— from Marla Johns —

Anger and pain are two negative experiences so closely bound together it can sometimes be hard to know where one ends and the other begins. For those watching, it is often perceived as anger. Recently, I was asked why I was so angry with the current Sheriff. Apparently Krebs himself has asked others this question, though never me directly. I want to clear up once and for all . . . I am not angry. I am hurt.

I have spent 22+ years as the partner of a nearly 30 year law enforcement veteran. I have worn that title proudly in the face of much adversity – it is not an easy life for the families of officers. My children were raised in a family of more than 750,000 members. For my husband, it was not a job but a calling. For us, it was not his profession, but our way of life. When my husband was training new officers, they would join us each night around the table for dinner. This was not done to feed them, it was done to invite them to our family. To host them at our table. To demonstrate that they were part of a bigger family now.

At any time and any place in the country, I have always known that if I needed anything I could call on the local department. I have always known that if my husband had ever lost his life in the line of duty, my family would forever be taken care of. Until we came here.

In 2014 I was one of the most outspoken supporters of Krebs. I wore the T-shirt, put up the signs, invited him to stay at our home while he campaigned, walked the parade, wrote the letters, and asked the questions that he requested I ask at voter forums. About a month after he was elected, I had my first face to face meeting with him since the election. During that meeting I expressed concern that it was appearing he got what he needed from his supporters and then moved on. I expressed concern that we, and others, were feeling as if the “friendship” was all for show. In addition, I shared that I was disappointed he had lied to me about his selection of undersheriff. He had said throughout the campaign that he did not know who his undersheriff would be and we later found out he had offered the appointment to Brent Johnson prior to even announcing his candidacy. I also expressed concern that he was hiring someone into a detective position without first vetting them as a deputy on the department for a period of time first to get to know their character and work ethic. My concern of this later proved valid, that detective was Stephen Parker. During that meeting, I received lip service to my feelings and concerns. That was really the last time I talked to him until about three years later.
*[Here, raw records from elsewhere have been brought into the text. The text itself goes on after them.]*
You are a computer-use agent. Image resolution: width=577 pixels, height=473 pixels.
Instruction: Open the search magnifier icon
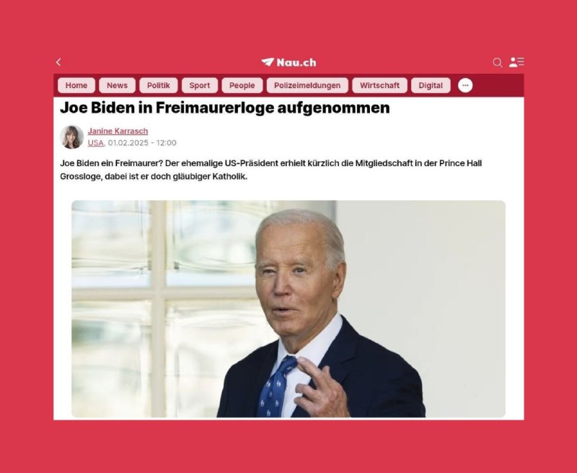pos(498,63)
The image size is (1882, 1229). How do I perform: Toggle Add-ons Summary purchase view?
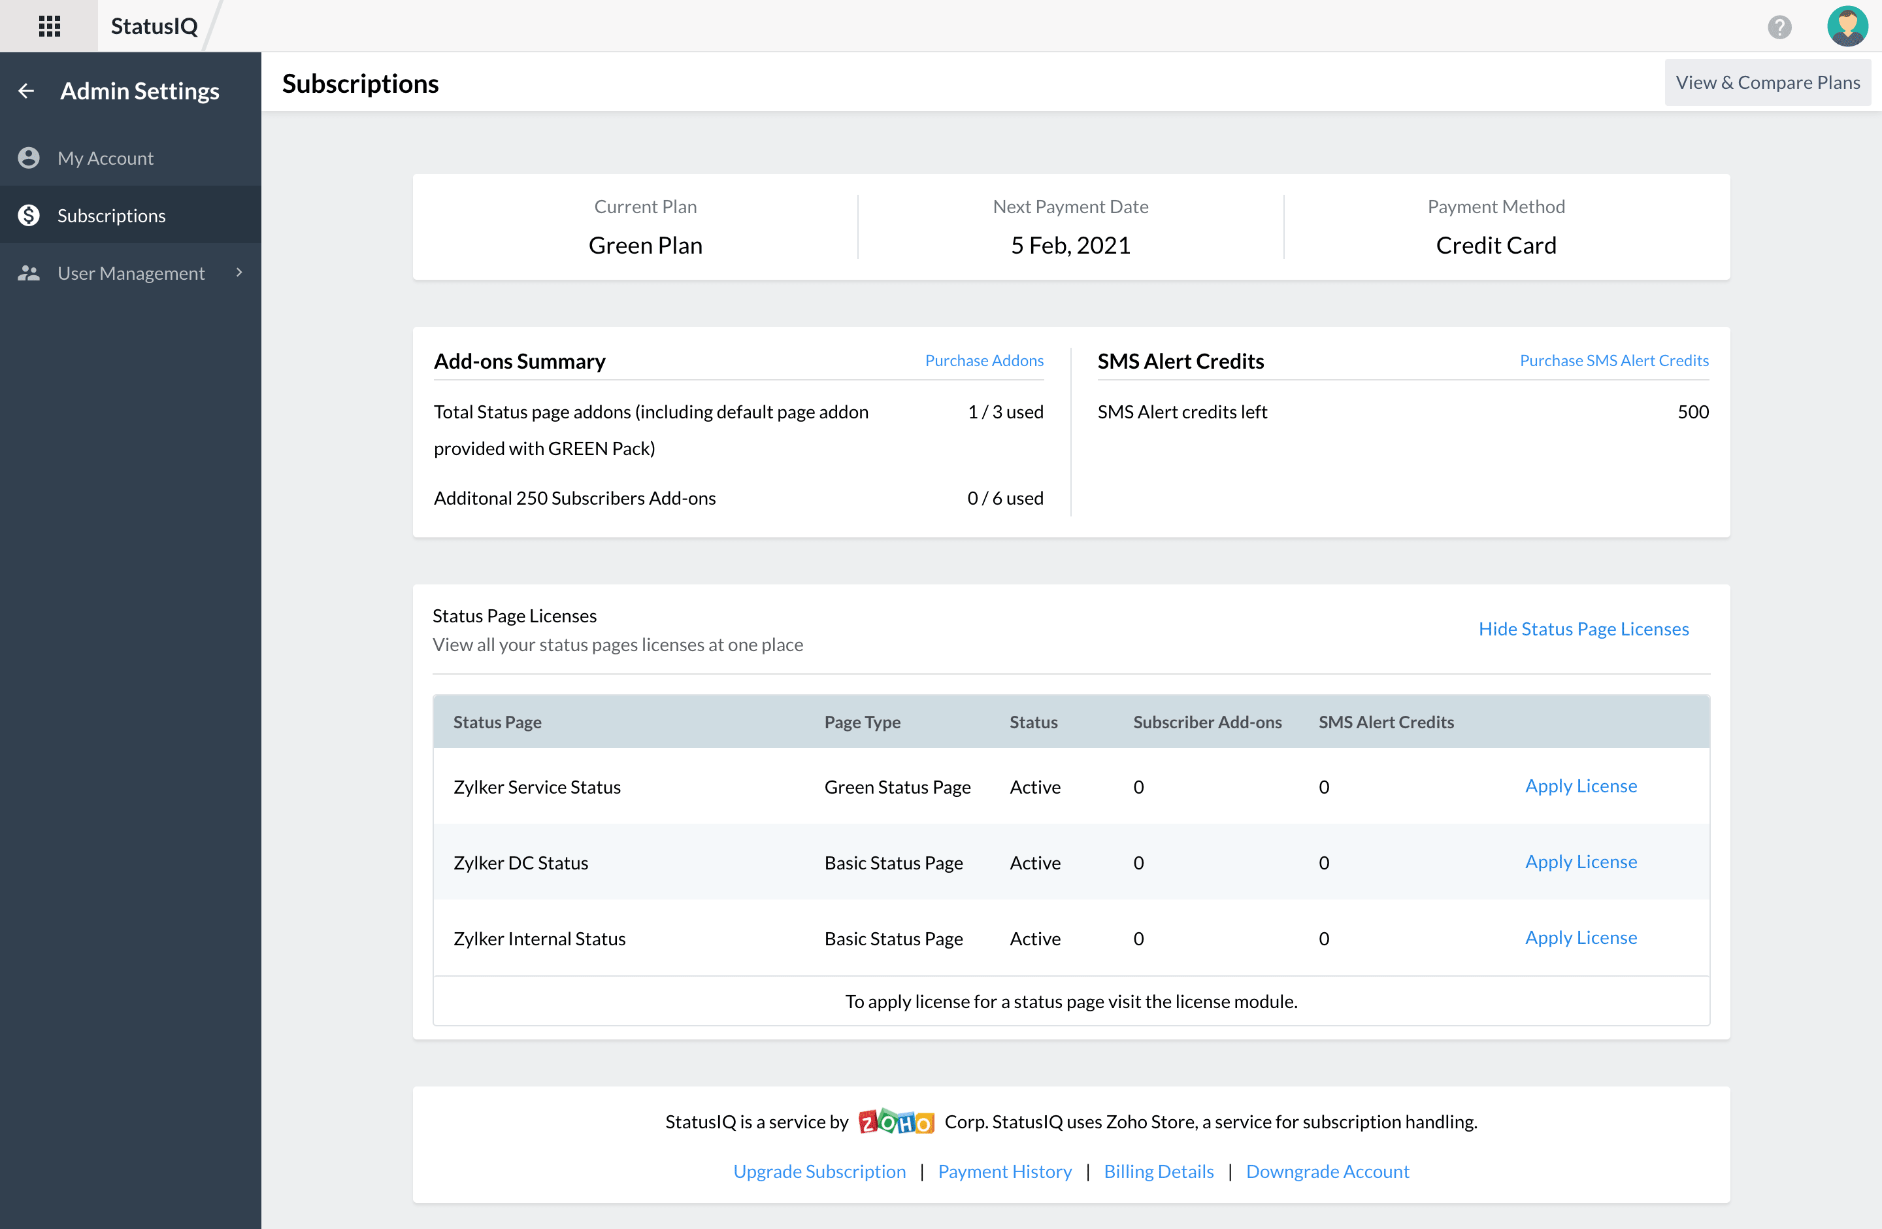click(984, 361)
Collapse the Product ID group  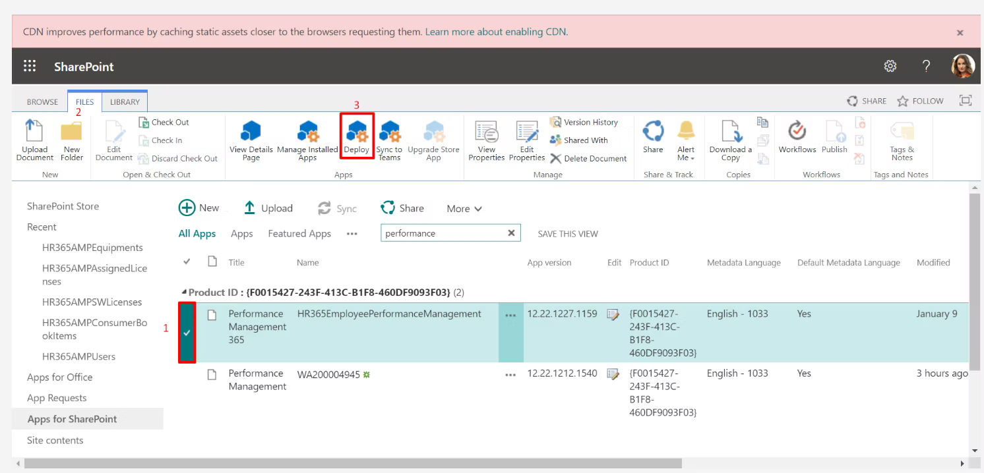(x=185, y=292)
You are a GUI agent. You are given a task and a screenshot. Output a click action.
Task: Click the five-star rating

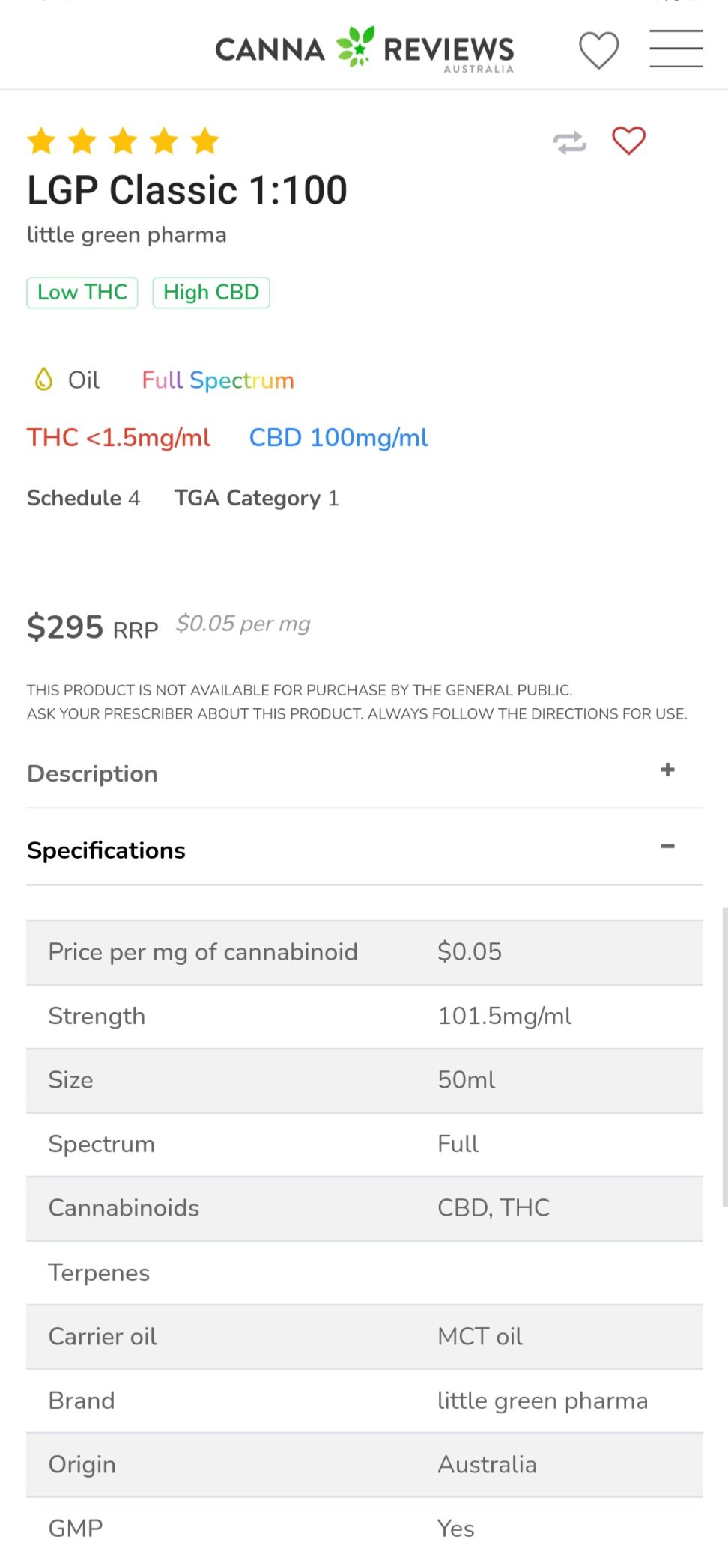123,141
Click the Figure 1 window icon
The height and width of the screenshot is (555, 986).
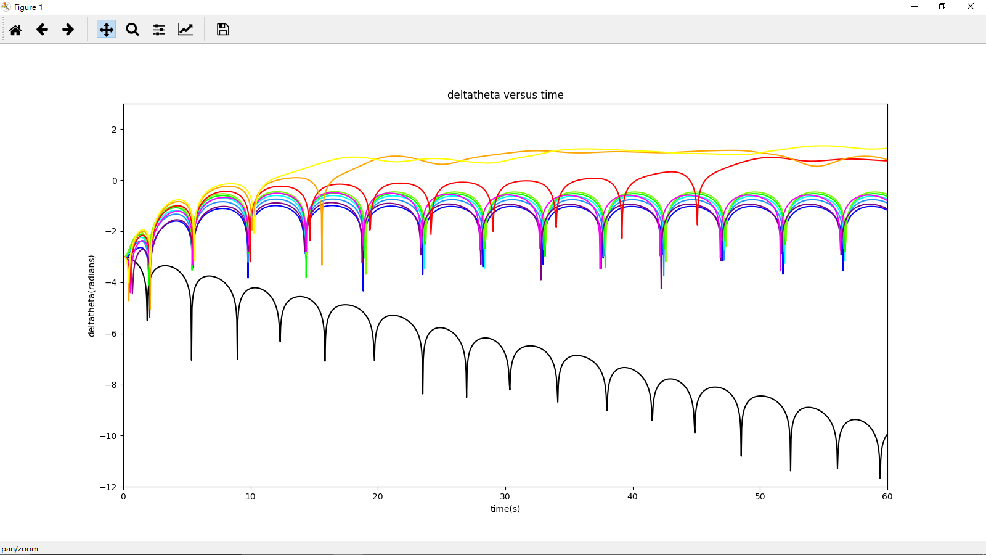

Though multiple opportunities presented themselves for Krebs to demonstrate his care and concern for his department members, I never saw or experienced those. I went to talk to him again in a face to face meeting about 2 ½-3 years later. This was following my husband experiencing a life threatening medical event that included CPR. I expressed to him the hurt I felt when he never once reached out to my family during or after. My fears were realized, if something happened to my husband we did not have the law enforcement family behind us. We had been betrayed. In that meeting, he promised to do better, to try harder. A few months later, he had another chance when an Orcas deputy was involved in a car accident that would later prove to be career ending. He never once picked up the phone to call him. He did not ever reach out to the deputy’s spouse. He did not send someone over to check on him or offer rides to appointments or help in any way. The wound that I felt a few months prior, had salt poured in it. Fast forward to another deputy sustaining an on the job injury when a piece of shrapnel became lodged in his arm at the gun range. Knowing that deputy was in the emergency room, Krebs again did nothing. He had an opportunity to drive down the street and check on him, call him, text him, even send his favorite method of communication via a Facebook message . . . he did nothing.

I share the same concerns of job performance as a majority of residents I have spoken to: hiring decisions, employee management, failure to forward cases for prosecution, lack of follow through on campaign promises, lack of a clear plan and vision for drug enforcement, no change in handling mentally ill, Facebook usage on work time, different standards for different people, etc . I also understand that the hurt I feel shapes the lens by which I look at the department. But I cannot help but to think, if he treated his “family” the way we were treated, the culture within the department is also shaped by that leadership and sets the tone for every interaction with everyone.

There is no vendetta. There is no coordinated effort between myself and anyone else. There is no plotted next move. There is no coalition of people who have joined forces (if there is, I have not been invited). Pain fuels my anger, anger fuels my strength, and my strength prompts me to tell my truth. My truth is this, from the beginning I was lied to by Sheriff Krebs. Jeff Asher has not once, that I am aware of today, lied to me. I was used for political gain by Sheriff Krebs. Jeff Asher refused to talk to me about his campaign while we were going through an injury to our daughter and, instead, answered only with “how is your daughter.” Sheriff Krebs never once reached out to my family, or members of my law enforcement family, when tragedy hit our homes. Jeff Asher’s communication regarding these issues, and more, was immediate, constant, compassionate, and genuine.

This is my truth. And that is why I endorse and will vote Jeff Asher for Sheriff.